Amazon Comprehend
Developer Guide

Asynchronous Batch Processing

To analyze large documents and large collections of documents, use the Amazon Comprehend asynchronous operations. There is an asynchronous version of each of the Amazon Comprehend operations and an additional set of operations for topic modeling.

To analyze a collection of documents, you typically perform the following steps:

  1. Store the documents in an Amazon S3 bucket.

  2. Start one or more jobs to analyze the documents.

  3. Monitor the progress of an analysis job.

  4. Retrieve the results of the analysis from an S3 bucket when the job is complete.

The following sections describe using the Amazon Comprehend API to run asynchronous operations.

Prerequisites

Documents must be in UTF-8-formatted text files. You can submit your documents in two formats. The format you use depends on the type of documents you want to analyze, as described in the following table.

Description Format
Each file contains one input document. This is best for collections of large documents. One document per file

The input is one or more files. Each line in a file is considered a document. This is best for short documents, such as social media postings.

Each line must end with a line feed (LF, \n), a carriage return (CR, \r), or both (CRLF, \r\n). You can't use the UTF-8 line separator (u+2028) to end a line.

One document per line

When you start an analysis job, you specify the S3 location for your input data. The URI must be in the same AWS Region as the API endpoint that you are calling. The URI can point to a single file or it can be the prefix for a collection of data files. For more information, see the InputDataConfig data type.

You must grant Amazon Comprehend access to the Amazon S3 bucket that contains your document collection and output files. For more information, see Role-Based Permissions Required for Asynchronous Operations.

Starting an Analysis Job

To submit an analysis job, use either the Amazon Comprehend console or the appropriate Start* operation:

Monitoring Analysis Jobs

The Start* operation returns an ID that you can use to monitor the job's progress.

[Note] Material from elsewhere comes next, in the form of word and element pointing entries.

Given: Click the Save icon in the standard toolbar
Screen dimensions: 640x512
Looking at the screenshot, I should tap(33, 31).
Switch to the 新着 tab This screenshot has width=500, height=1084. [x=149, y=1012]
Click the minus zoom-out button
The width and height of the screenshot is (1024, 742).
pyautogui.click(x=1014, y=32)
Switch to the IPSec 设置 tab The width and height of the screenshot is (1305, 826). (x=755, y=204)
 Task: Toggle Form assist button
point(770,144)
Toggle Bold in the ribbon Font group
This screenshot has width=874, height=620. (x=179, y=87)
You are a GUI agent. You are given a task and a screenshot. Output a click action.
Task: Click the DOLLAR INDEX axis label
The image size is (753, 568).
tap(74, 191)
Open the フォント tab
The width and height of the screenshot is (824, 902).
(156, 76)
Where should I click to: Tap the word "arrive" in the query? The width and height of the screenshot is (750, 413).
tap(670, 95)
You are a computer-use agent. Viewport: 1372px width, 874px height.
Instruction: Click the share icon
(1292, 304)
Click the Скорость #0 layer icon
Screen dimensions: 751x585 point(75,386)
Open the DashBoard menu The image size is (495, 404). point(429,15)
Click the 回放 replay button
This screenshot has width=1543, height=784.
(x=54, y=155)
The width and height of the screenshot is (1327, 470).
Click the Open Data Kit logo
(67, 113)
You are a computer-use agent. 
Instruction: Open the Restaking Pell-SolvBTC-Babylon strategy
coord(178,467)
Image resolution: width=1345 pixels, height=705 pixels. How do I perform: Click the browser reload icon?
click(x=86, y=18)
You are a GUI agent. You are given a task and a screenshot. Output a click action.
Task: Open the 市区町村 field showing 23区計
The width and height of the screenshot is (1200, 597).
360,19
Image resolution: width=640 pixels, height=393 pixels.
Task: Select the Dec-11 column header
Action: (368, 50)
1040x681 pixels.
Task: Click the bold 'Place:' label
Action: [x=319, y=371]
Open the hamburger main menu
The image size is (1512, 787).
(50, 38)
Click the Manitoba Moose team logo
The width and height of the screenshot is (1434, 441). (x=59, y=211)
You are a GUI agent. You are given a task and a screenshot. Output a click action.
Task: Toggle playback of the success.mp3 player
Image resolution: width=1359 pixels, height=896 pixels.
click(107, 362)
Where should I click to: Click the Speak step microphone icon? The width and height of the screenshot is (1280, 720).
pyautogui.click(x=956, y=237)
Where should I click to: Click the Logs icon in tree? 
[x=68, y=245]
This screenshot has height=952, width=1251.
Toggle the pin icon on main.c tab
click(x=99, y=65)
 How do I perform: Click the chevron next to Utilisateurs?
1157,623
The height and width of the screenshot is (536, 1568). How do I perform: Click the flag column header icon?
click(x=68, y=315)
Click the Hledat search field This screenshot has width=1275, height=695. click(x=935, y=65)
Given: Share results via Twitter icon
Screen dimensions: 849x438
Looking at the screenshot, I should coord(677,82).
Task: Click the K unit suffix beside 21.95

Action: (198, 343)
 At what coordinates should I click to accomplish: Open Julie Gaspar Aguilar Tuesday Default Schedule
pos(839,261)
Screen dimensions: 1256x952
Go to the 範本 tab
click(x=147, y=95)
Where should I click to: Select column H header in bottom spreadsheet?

To monitor progress using the API, you use one of two operations, depending on whether you want to monitor the progress of an individual job or multiple jobs.

To monitor the progress of an individual analysis job, use the Describe* operations. You provide the job ID returned by the Start* operation. The response from the Describe* operation contains the JobStatus field with the job's status.

To monitor the progress of multiple analysis jobs, use the List* operations. List* operations return a list of jobs that you submitted to Amazon Comprehend. The response includes a JobStatus field for each job that tells you the status of the job.

If the status field is set to COMPLETED or FAILED, job processing has completed.

To get the status of individual jobs, use the Describe* operation for the analysis that you are performing.

To get the status of a multiple jobs, use the List* operation for the analysis that you are performing.

To restrict the results to jobs that match certain criteria, use the List* operations' Filter parameter. You can filter on the job name, the job status, and the date and time that the job was submitted. For more information, see the Filter parameter for each of the List* operations in the Actions reference.

Getting Analysis Results

After an analysis job has finished, use a Describe* operation to get the location of the results. If the job status is COMPLETED, the response includes an OutputDataConfig field that contains a field with the Amazon S3 location of the output file. The file, output.tar.gz, is a compressed archive that contains the results of the analysis.

If the status of a job is FAILED, the response contains a Message field that describes the reason that the analysis job didn't complete successfully.

To get the status of individual jobs, use the appropriate Describe* operation:

The results are returned in a single file, with one JSON structure for each document. Each response file also includes error messages for any job with the status field set to FAILED.

Each of the following sections shows examples of output for the two input formats.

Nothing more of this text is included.